- **TEXTE PRÉSENTÉ**
C’est un sacrifice au soleil qui se célèbre chaque année par suite de quelque vœu : par exemple un sauvage tombe-t-il gravement malade, sa femme sort de la tente dès l’aube et promet au soleil que si son mari revient à la santé, elle fera la « loge de médecine » en son honneur. Si l’homme guérit, on fait savoir à toute la tribu que sa femme fera « la loge de médecine », dont elle sera la prêtresse ; et s’il y a eu plusieurs vœux, il y a autant de prêtresses que de vœux.
La saison choisie est toujours l’été, parce qu’on peut dresser un grand nombre de tentes ensemble, et qu’on n’a besoin ni de bois ni de foin. Toute la tribu doit y assister, et jamais jusqu’à ce jour elle n’y a manqué. Beaucoup croient à l’efficacité de ces sacrifices ; d’autres s’en moquent, spécialement la jeunesse, mais tous y accourent comme à une foire pour voir leurs amis, jouer, prendre l’art aux courses de chevaux, danser, faire de bons repas et se donner, comme ils disent, du bon temps. Autrefois il fallait plusieurs mois pour réunir la tribu, qui se composait de petites bandes dispersées dans d’immenses prairies ou de vastes déserts. Le lieu du rendez-vous fixé, on envoyait aux divers chefs de bandes des messagers avec des feuilles de tabac pour les inviter à se rendre au plus vite à la « loge de médecine ». On préparait aussi un grand nombre de langues de buffalo, lesquelles cuites et consacrées par les prêtresses, devaient ensuite être distribuées par petits morceaux à chaque membre de la tribu.

- **VOTRE OBJECTIF**
Reproduisez fidèlement le passage du texte sur la loge de médecine qui s'ouvre sur les mots "C’est un sacrifice" et se clôt sur "que de vœux.".

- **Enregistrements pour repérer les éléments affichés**
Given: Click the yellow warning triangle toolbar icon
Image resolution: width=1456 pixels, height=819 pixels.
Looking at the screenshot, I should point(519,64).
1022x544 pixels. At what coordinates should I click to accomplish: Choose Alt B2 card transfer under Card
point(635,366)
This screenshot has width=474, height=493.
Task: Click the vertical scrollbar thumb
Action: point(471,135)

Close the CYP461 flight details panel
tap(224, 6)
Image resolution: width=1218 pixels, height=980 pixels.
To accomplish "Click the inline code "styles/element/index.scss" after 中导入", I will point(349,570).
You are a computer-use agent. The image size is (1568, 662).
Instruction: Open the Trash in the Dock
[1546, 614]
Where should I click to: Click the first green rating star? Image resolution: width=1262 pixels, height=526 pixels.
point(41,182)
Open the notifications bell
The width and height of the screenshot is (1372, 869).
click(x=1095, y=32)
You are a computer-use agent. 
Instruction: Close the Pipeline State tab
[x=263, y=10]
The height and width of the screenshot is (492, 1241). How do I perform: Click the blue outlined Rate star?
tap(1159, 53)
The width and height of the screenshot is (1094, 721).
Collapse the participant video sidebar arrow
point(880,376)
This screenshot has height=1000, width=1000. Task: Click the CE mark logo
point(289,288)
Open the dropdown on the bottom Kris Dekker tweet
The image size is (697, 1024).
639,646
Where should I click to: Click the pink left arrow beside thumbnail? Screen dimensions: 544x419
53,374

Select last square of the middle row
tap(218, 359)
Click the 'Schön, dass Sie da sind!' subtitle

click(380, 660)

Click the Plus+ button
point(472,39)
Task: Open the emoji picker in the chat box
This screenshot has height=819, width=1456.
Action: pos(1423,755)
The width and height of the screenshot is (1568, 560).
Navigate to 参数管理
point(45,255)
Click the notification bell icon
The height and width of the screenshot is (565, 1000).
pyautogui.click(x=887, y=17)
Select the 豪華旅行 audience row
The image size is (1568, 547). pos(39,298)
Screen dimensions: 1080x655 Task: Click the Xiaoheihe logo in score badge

- **LA RÉPONSE**
C’est un sacrifice au soleil qui se célèbre chaque année par suite de quelque vœu : par exemple un sauvage tombe-t-il gravement malade, sa femme sort de la tente dès l’aube et promet au soleil que si son mari revient à la santé, elle fera la « loge de médecine » en son honneur. Si l’homme guérit, on fait savoir à toute la tribu que sa femme fera « la loge de médecine », dont elle sera la prêtresse ; et s’il y a eu plusieurs vœux, il y a autant de prêtresses que de vœux.